**The input:**
☆ ☆ ☆
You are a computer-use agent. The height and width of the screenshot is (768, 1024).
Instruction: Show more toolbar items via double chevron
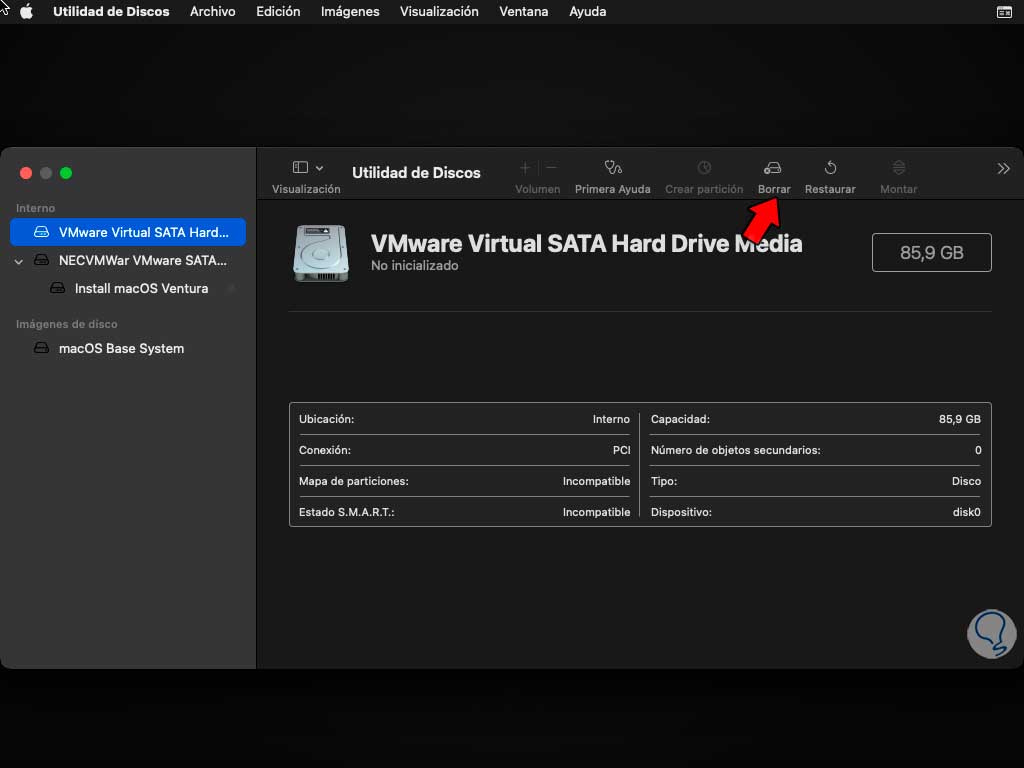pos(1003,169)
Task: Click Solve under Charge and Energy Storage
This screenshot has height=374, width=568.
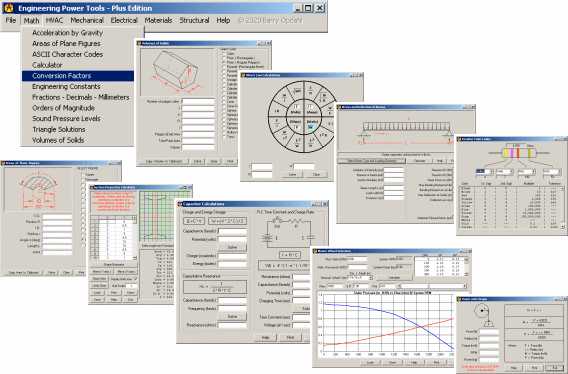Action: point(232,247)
☆ ☆ ☆
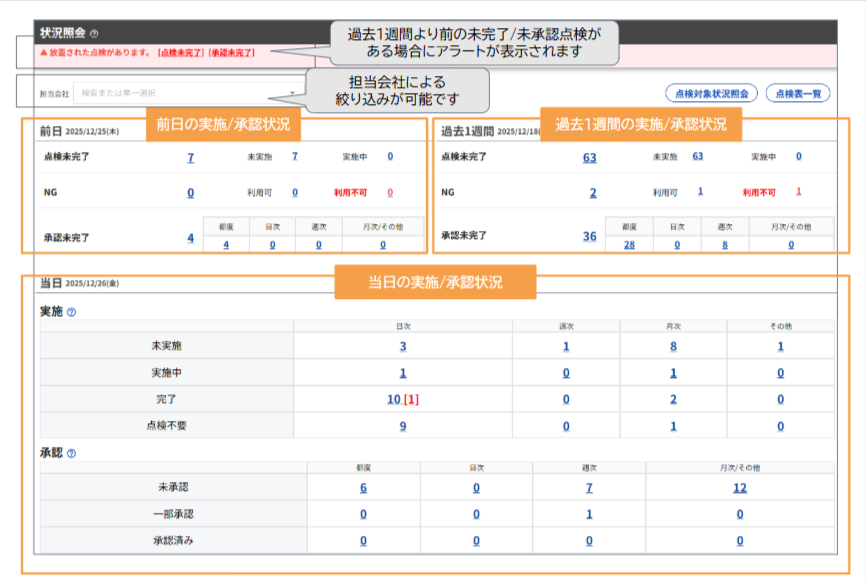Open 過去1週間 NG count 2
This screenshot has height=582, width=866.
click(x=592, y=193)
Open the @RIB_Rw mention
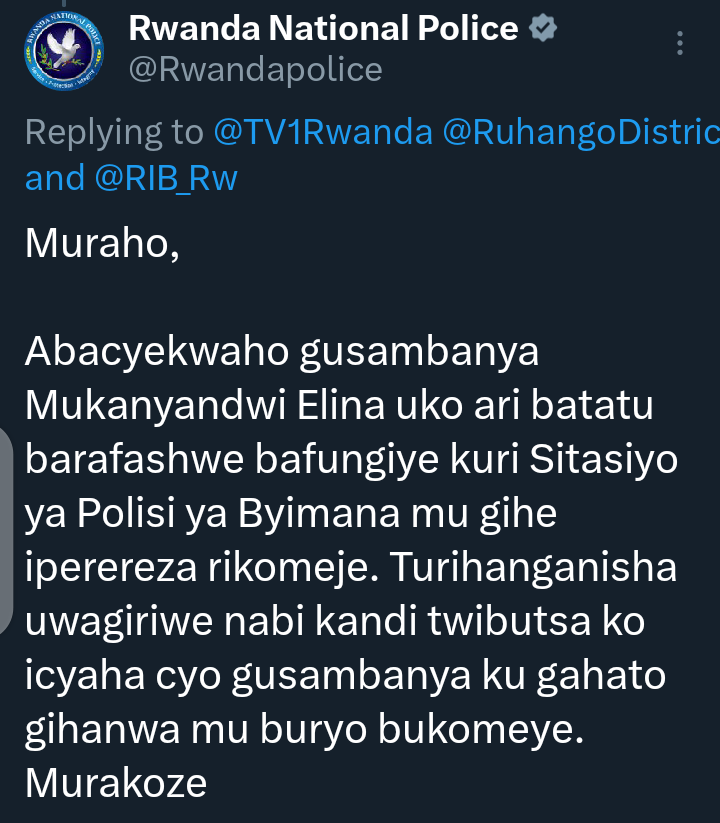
☆ ☆ ☆
**Prompt:** Although pictures appear among the entries, please set down only the lines from the one with "You are a computer-use" up to and including the one with "Task: Click Solve", word for word.

**Answer section:**
You are a computer-use agent. The height and width of the screenshot is (768, 1024).
Instruction: Show more toolbar items via double chevron
pos(1003,169)
Task: Click Solve under Charge and Energy Storage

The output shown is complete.